3 in 4 UK men will be overweight by 2030 – WHO
WHO predicts 74 percent of men and 64 percent of women will qualify as overweight, having a body mass index (BMI) of over 25 by 2030, an increase of 4 percent and 5 percent, respectively.
Some 30 percent of women and 36 percent of men are expected to be clinically obese.
However, Britain is not the worst affected country. The Republic of Ireland could see 89 percent of men and 85 percent of women overweight by 2030.
Even countries with historically positive records on weight and obesity such as Sweden look set to see increases, with 26 percent of Swedish men expected to classify as obese over the next decade and a half.
Some attribute the figures to increasing poverty. Tam Fry of the National Obesity Forum thinks the economic downturn across Europe was a major factor.
“The less well-off haven’t got the money to buy the good food, often don’t know how to cook, and are ever more reliant on processed foods,” he told The Independent.
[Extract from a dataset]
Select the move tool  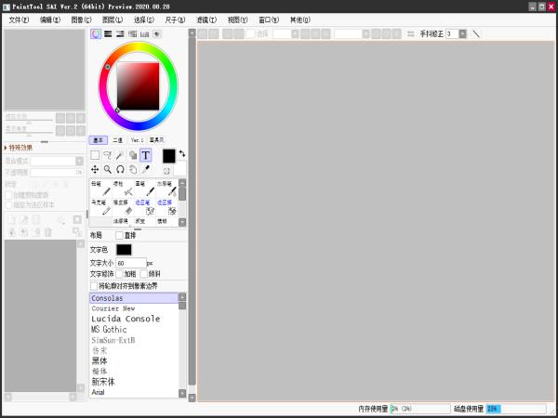pyautogui.click(x=95, y=170)
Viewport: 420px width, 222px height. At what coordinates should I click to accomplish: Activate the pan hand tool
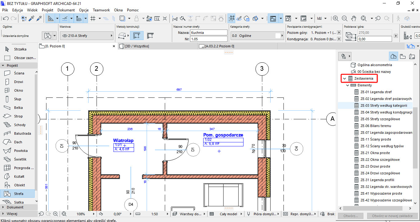click(354, 18)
“Processed food will inevitably be less than healthy and in the end will drive up those obesity figures.
“You only have to see that 1 million people use food banks to know what a parlous state a lot of people are in. There is a wider gulf now between the social classes, in terms of obesity prevalence.”
Some commentators believe there has also been an increase in prejudice against overweight and obese people, which may serve to entrench the problem.
Commenting on a study on the rise of “fatism” released in March, Professor Jane Wardle, director of the Cancer Research UK Health Behavior Centre at UCL, said discrimination is found not only among the general public, but also health professionals who are meant to be helping fat people lose weight.
“Everyone, including doctors, should stop blaming and shaming people for their weight, and offer support, and where appropriate, treatment,” she said in a statement.
Obesity researcher Dr Sarah Jackson found that “fat shaming” does not encourage people to lose weight, but may actually do the opposite.
The study of almost 3,000 British adults discovered on average those who experienced mockery ended up gaining 0.95 kg, while those who did not lost 0.71 kg.
One reason for this is “comfort eating,” as people turn to junk food as a way of combating negative emotions.
“Stress responses to discrimination can increase appetite, particularly for unhealthy, energy-dense food,” Jackson said.